_Die Aufgabe_
Schreibe aus dem Quelltext über Hornemanns Reise den Abschnitt zwischen „Der Vater der“ und „mit vielen anderen.“ wortgetreu ab, beide Stellen eingeschlossen.

_Quelltext_
Der Vater der deutschen Africa-Reisenden, Hornemann, trat, und zwar auf Kosten der Londoner africanischen Gesellschaft, 1799 seine Reise, unter den Auspicien Bonaparte's, von Cairo aus an, aber um dieselbe zu einer erfolgreichen machen zu können, kehrte er von Mursuk, bis wohin er schon gekommen war, nach Tripolis zurück, brach dann von dieser Stadt aus auf, und wenn er später im Sudan, man vermuthet in Timbuktu, seinem Schicksal erlag so theilte er dies beklagenswerthe Loos mit vielen anderen.

_Material_
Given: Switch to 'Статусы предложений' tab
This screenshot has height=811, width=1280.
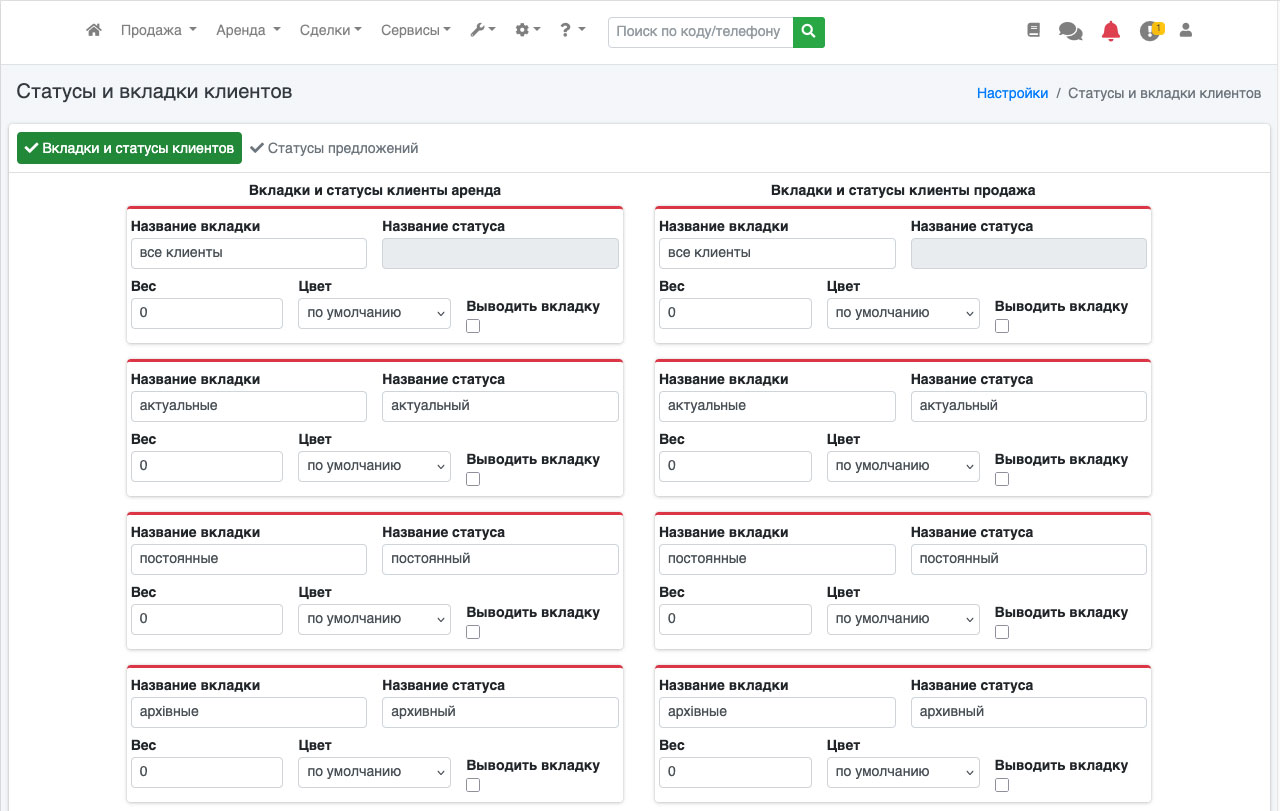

_Die Antwort_
Der Vater der deutschen Africa-Reisenden, Hornemann, trat, und zwar auf Kosten der Londoner africanischen Gesellschaft, 1799 seine Reise, unter den Auspicien Bonaparte's, von Cairo aus an, aber um dieselbe zu einer erfolgreichen machen zu können, kehrte er von Mursuk, bis wohin er schon gekommen war, nach Tripolis zurück, brach dann von dieser Stadt aus auf, und wenn er später im Sudan, man vermuthet in Timbuktu, seinem Schicksal erlag so theilte er dies beklagenswerthe Loos mit vielen anderen.